┌──
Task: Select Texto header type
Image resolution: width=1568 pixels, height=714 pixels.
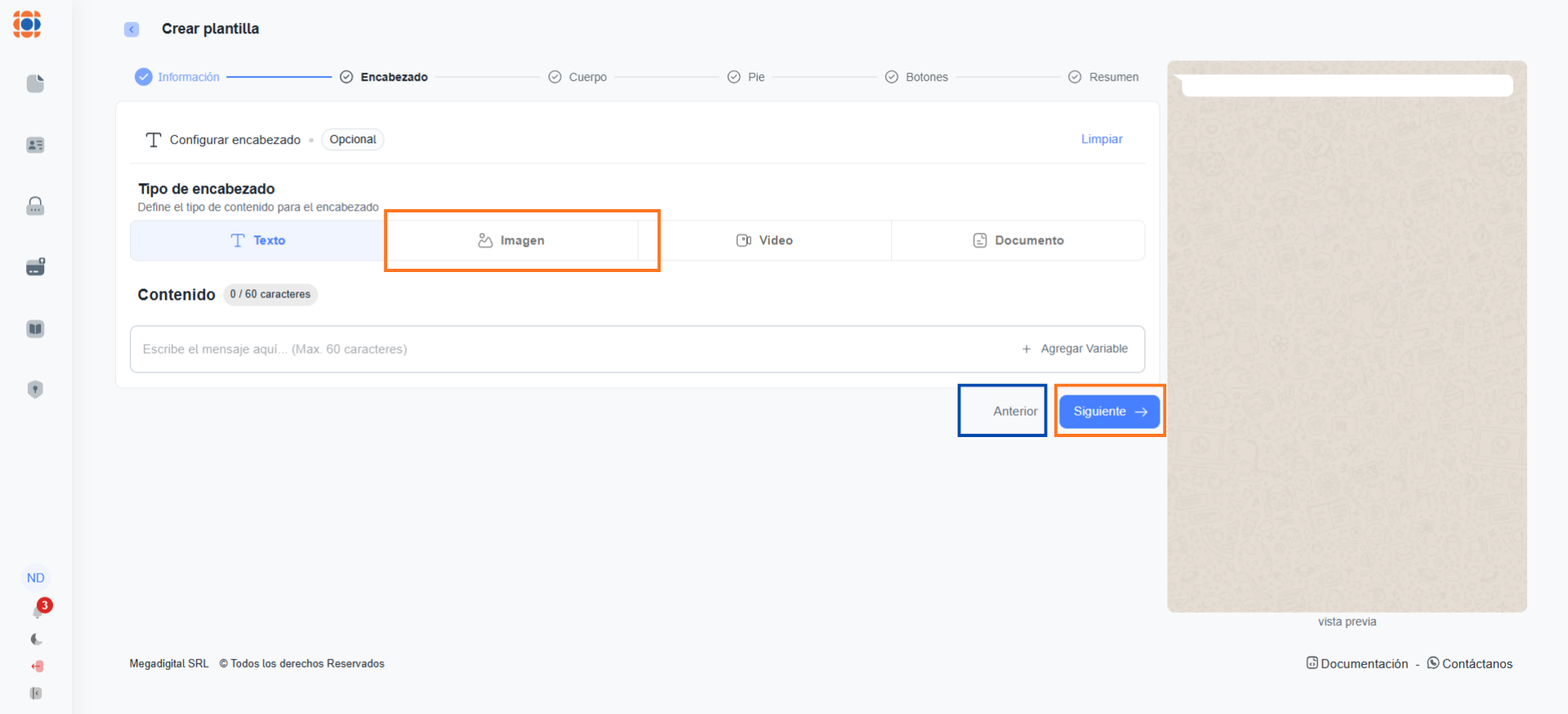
└──
┌──
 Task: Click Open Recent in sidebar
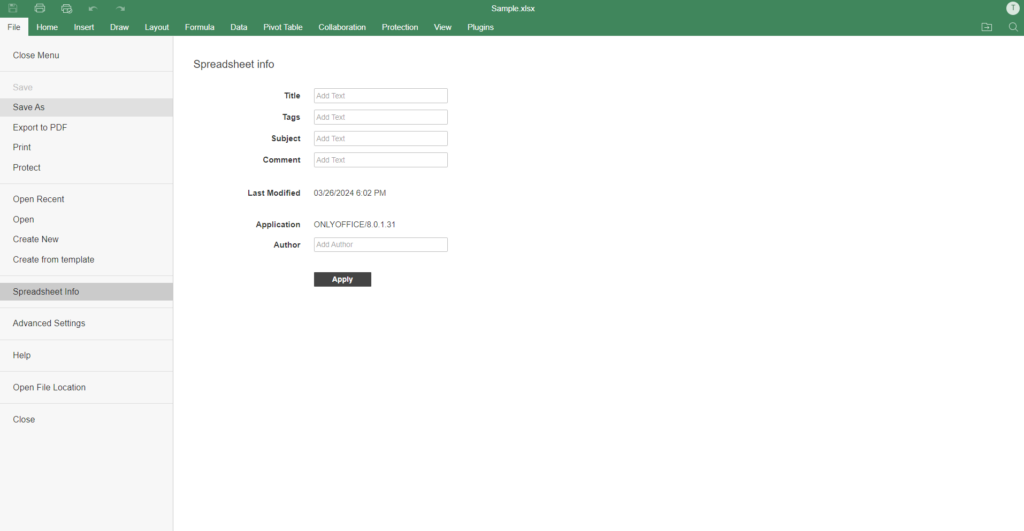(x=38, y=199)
└──
┌──
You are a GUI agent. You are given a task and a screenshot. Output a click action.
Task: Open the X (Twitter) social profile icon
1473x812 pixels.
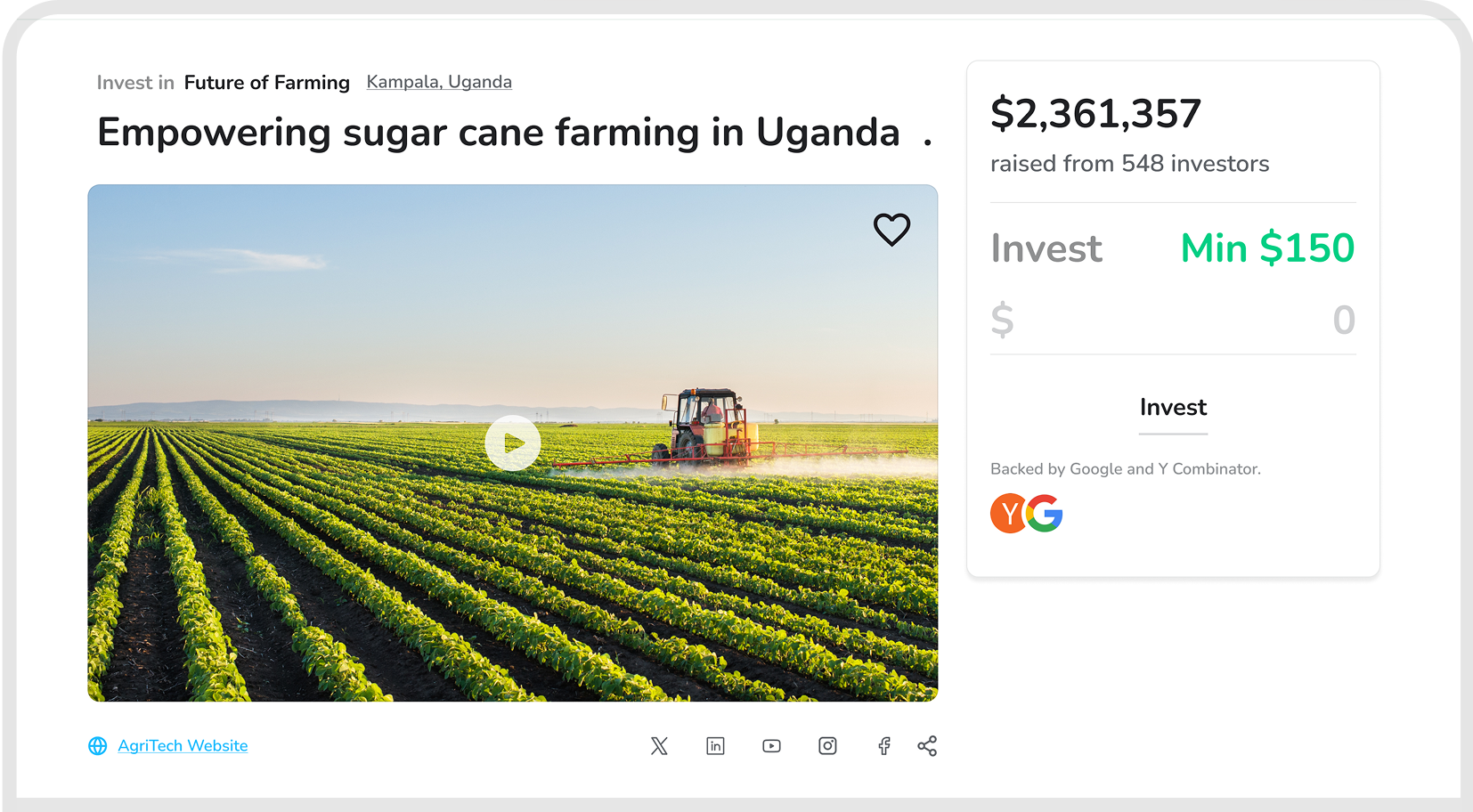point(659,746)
└──
Given request - Pick out every line above that contains the word "Open", and copy each of those lines in full.

Finished exercise -
 Task: Click Open Recent in sidebar
Task: Open the X (Twitter) social profile icon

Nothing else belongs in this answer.